In February, 2009 Caden was diagnosed with Hunter's Syndrome. Hunter's Syndrome or mucopolysaccharidosis II (MPS II) is a serious genetic disorder that primarily affects males. It interferes with the body's ability to break down and recycle specific mucopoly-saccharides, also known as GAG. Hunter syndrome is one of several related lysosomal storage diseases. This is a rare condition affecting 1 in 100,000 to 1 in 150,000 males. In Hunter syndrome, GAG builds up in cells throughout the body due to an absence of an enzyme. This buildup interferes with the way certain cells and organs in the body function and leads to a number of serious symptoms. Not all people with Hunter syndrome are affected by the disease in exactly the same way, and the rate of symptom progression varies widely. However, Hunter syndrome is always severe, progressive, and life-limiting.
There is no cure for MPS diseases, but there are ways of managing and treating the problems they cause, including enzyme replacement therapies.

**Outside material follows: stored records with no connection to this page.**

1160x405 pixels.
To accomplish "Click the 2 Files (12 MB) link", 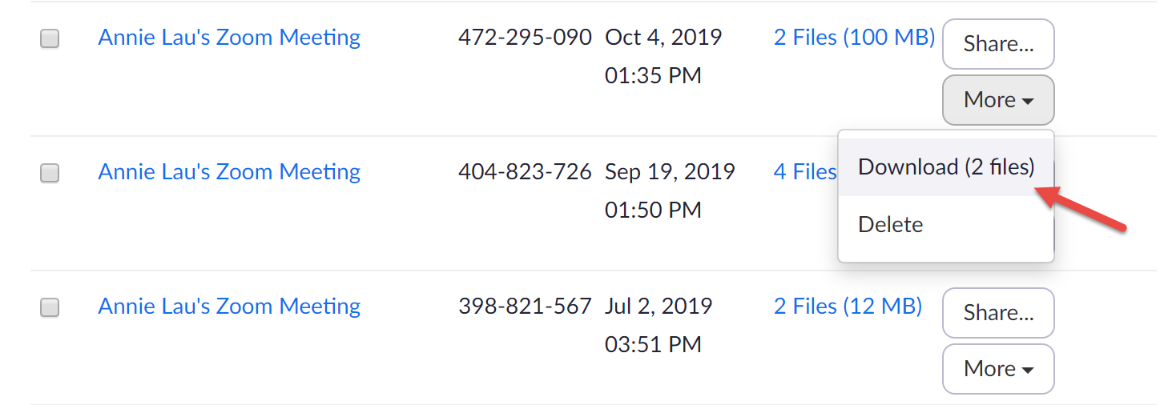I will (x=848, y=307).
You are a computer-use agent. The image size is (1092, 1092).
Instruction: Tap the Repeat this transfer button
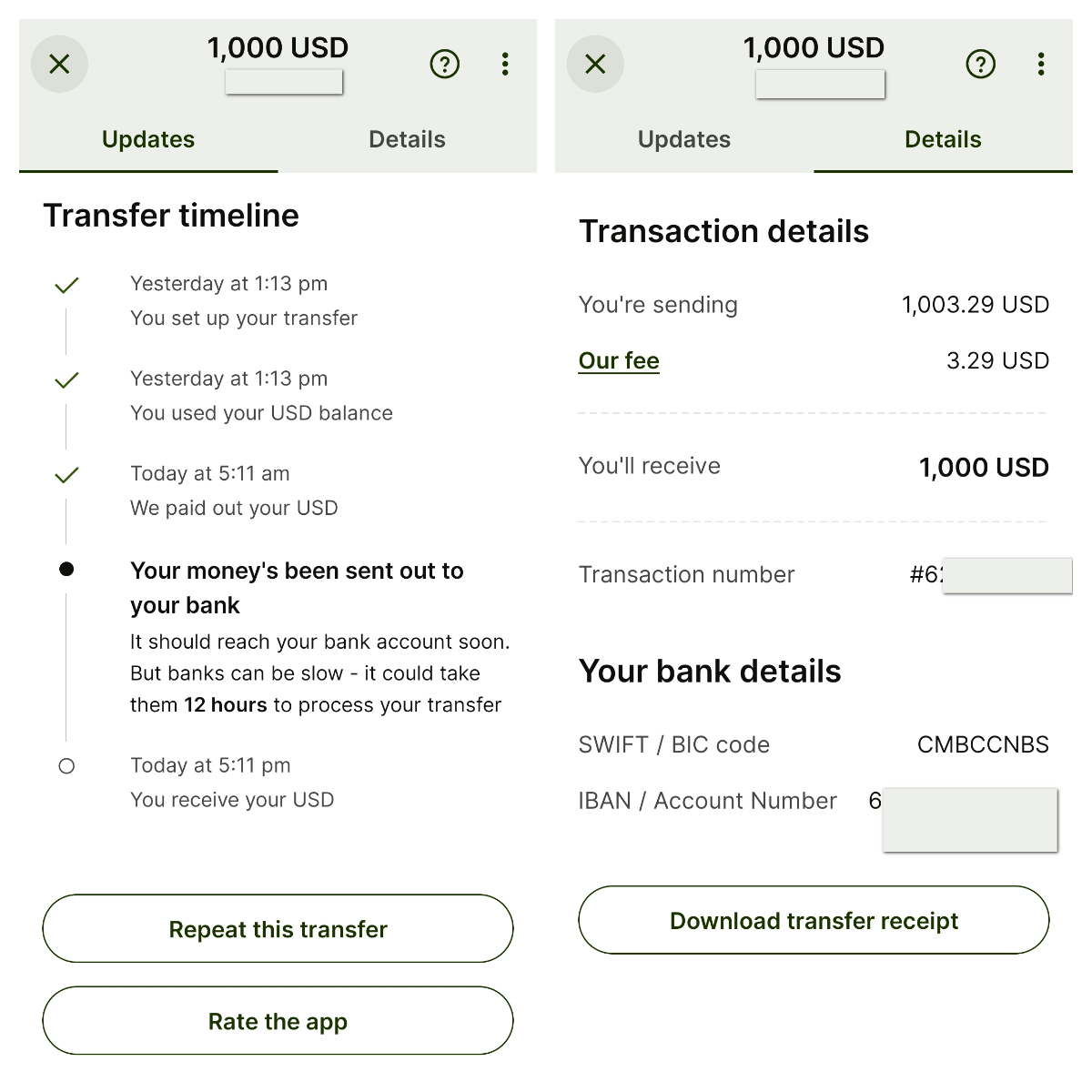(x=278, y=928)
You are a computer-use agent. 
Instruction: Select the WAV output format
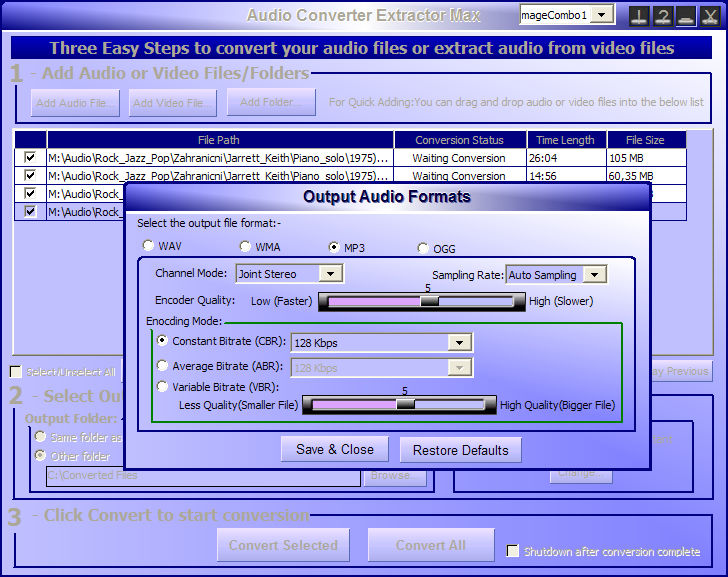click(x=149, y=246)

Elaprase is approved by the US Food and Drug Administration as an enzyme replacement treatment for Hunter syndrome. Elaprase is a purified form of the lysosomal enzyme iduronate-2-sulfatase and is produced by recombinant DNA technology in a human cell line. Elaprase may be one of the most expensive drugs ever produced, with an estimated cost of $300,000 per patient, per year. Caden began his Elaprase treatments in March of 2009 at Children's Memorial Hospital. Thanks to all the great Doctors and Nurses Caden started doing his weekly treatments at home in October 2009. His Dad Troy has been trained in administering the treatment through Caden's port. The Make-a-Wish Foundation created a "Bat Cave" for the sometimes 4-hour treatments. They furnished the family's basement with a new TV, DVD player, comfortable chair and most important to Caden…a popcorn machine for him to enjoy during his treatment.